**GIVEN TASK**
Recast the rows below as a Markdown table with the columns "Index" and "Line", starting at the line containing "How do I perform: Select" and running through the last of the rows, both ends included. Number each line, skip blank lines, and leave the pictures out.

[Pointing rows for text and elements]
* Begin *

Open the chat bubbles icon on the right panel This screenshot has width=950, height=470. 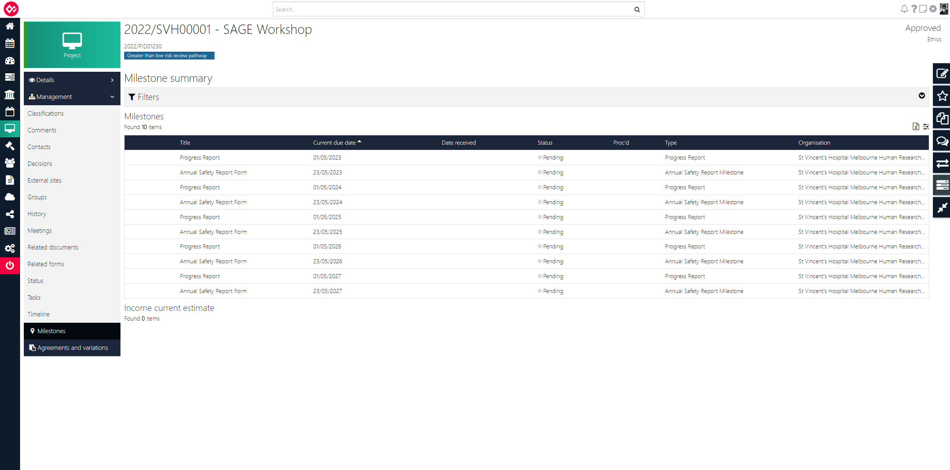tap(942, 141)
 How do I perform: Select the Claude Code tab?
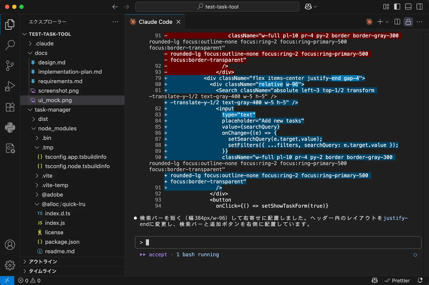[x=155, y=22]
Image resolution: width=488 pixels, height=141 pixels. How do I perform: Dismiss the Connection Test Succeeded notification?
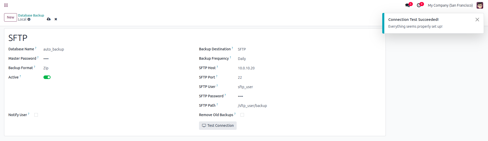pos(477,20)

* End *

**COMPLETED TASK**
| Index | Line |
|---|---|
| 1 |  How do I perform: Select the Claude Code tab? |
| 2 | [x=155, y=22] |
| 3 | Image resolution: width=488 pixels, height=141 pixels. How do I perform: Dismiss the Connection Test Succeeded notification? |
| 4 | pos(477,20) |